[START]

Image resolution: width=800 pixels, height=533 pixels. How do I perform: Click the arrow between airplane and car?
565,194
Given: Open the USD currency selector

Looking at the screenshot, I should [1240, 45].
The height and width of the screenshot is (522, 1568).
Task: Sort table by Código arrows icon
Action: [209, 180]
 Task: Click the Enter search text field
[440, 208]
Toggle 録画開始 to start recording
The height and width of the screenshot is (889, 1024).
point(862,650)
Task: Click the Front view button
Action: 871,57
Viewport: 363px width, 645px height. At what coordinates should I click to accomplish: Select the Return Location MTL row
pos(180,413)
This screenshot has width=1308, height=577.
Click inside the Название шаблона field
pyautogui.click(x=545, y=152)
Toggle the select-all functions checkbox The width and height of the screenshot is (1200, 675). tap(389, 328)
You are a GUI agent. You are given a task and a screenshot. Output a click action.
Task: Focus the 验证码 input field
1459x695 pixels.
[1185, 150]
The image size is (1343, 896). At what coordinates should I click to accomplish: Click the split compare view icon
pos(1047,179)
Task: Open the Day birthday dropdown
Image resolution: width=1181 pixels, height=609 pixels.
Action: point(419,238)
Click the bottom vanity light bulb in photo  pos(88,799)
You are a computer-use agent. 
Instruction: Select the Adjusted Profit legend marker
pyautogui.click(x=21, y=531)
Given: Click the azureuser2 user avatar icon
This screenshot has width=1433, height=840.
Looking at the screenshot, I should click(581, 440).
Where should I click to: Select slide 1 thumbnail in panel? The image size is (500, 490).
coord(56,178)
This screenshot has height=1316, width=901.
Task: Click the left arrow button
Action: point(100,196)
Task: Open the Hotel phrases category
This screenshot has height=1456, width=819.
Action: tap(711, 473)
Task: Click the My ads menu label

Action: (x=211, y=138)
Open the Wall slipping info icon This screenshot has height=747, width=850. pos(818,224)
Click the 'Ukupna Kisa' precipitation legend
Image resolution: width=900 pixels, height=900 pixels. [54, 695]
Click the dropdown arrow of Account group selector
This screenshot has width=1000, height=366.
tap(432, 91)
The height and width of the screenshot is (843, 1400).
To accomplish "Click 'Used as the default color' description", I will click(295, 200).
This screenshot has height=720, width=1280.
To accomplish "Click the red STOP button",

[END]

Problem to solve:
Copy out the records word for word, from the very first line down to and including the line that contains "Open the Wall".

Reply to the exercise:
Image resolution: width=800 pixels, height=533 pixels. How do I perform: Click the arrow between airplane and car?
565,194
Given: Open the USD currency selector

Looking at the screenshot, I should [1240, 45].
The height and width of the screenshot is (522, 1568).
Task: Sort table by Código arrows icon
Action: [209, 180]
 Task: Click the Enter search text field
[440, 208]
Toggle 録画開始 to start recording
The height and width of the screenshot is (889, 1024).
point(862,650)
Task: Click the Front view button
Action: 871,57
Viewport: 363px width, 645px height. At what coordinates should I click to accomplish: Select the Return Location MTL row
pos(180,413)
This screenshot has width=1308, height=577.
Click inside the Название шаблона field
pyautogui.click(x=545, y=152)
Toggle the select-all functions checkbox The width and height of the screenshot is (1200, 675). tap(389, 328)
You are a GUI agent. You are given a task and a screenshot. Output a click action.
Task: Focus the 验证码 input field
1459x695 pixels.
[1185, 150]
The image size is (1343, 896). At what coordinates should I click to accomplish: Click the split compare view icon
pos(1047,179)
Task: Open the Day birthday dropdown
Image resolution: width=1181 pixels, height=609 pixels.
Action: point(419,238)
Click the bottom vanity light bulb in photo  pos(88,799)
You are a computer-use agent. 
Instruction: Select the Adjusted Profit legend marker
pyautogui.click(x=21, y=531)
Given: Click the azureuser2 user avatar icon
This screenshot has width=1433, height=840.
Looking at the screenshot, I should click(581, 440).
Where should I click to: Select slide 1 thumbnail in panel? The image size is (500, 490).
coord(56,178)
This screenshot has height=1316, width=901.
Task: Click the left arrow button
Action: point(100,196)
Task: Open the Hotel phrases category
This screenshot has height=1456, width=819.
Action: tap(711, 473)
Task: Click the My ads menu label

Action: (x=211, y=138)
Open the Wall slipping info icon This screenshot has height=747, width=850. pos(818,224)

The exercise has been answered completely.